··· Extrait du document ···

Des bâtiments confortables, interactifs et sans émission de carbone
L’habitat du futur devra concilier une réduction à zéro des émissions de carbone avec une amélioration et une personnalisation du confort: un objectif qui passe par une modification à long terme de nos habitudes. Les capteurs et l’IA, loin de prendre le pouvoir, offrent de nouvelles manières d’interagir avec notre environnement.
Entre innovation technologique et crise climatique, le secteur du bâtiment, actuellement deuxième émetteur de gaz à effet de serre et premier consommateur final d’énergie, profile son avenir. Longtemps perçus comme de simples structures passives, les bâtiments deviennent des environnements interactifs, durables et intelligents. Revoir notre consommation d’énergie à la baisse tout en s’assurant un confort optimisé est-il possible? L’objectif est réaliste, mais n’ira pas sans une modification de nos habitudes. Les scientifiques cherchent donc à concilier à long terme transition énergétique, bien-être et comportement des occupants, notamment dans le cadre du projet SWICE, soutenu par l’Office fédéral de l’énergie et piloté par l’EPFL, où collaborent de nombreuses institutions académiques suisses ainsi que des partenaires des secteurs public et privé. Ce projet est soutenu par l’Office fédéral de l’énergie dans sa stratégie globale pour atteindre l’objectif zéro carbone en 2050.

···

Objectif visé
Selon l'extrait du document, quelle institution pilote le projet SWICE ? Le matériel qui suit provient d'une autre source.

··· Matériel fourni ···

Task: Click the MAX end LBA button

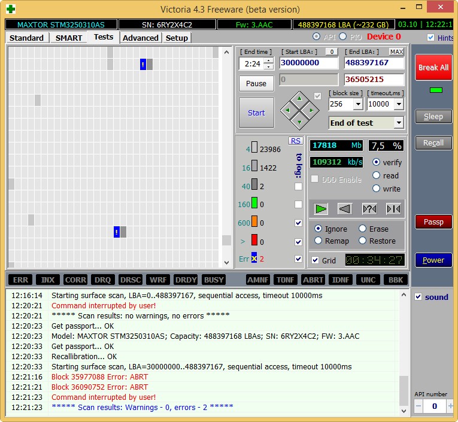Action: [396, 52]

···

Réponse complète
Le projet SWICE est piloté par l'EPFL.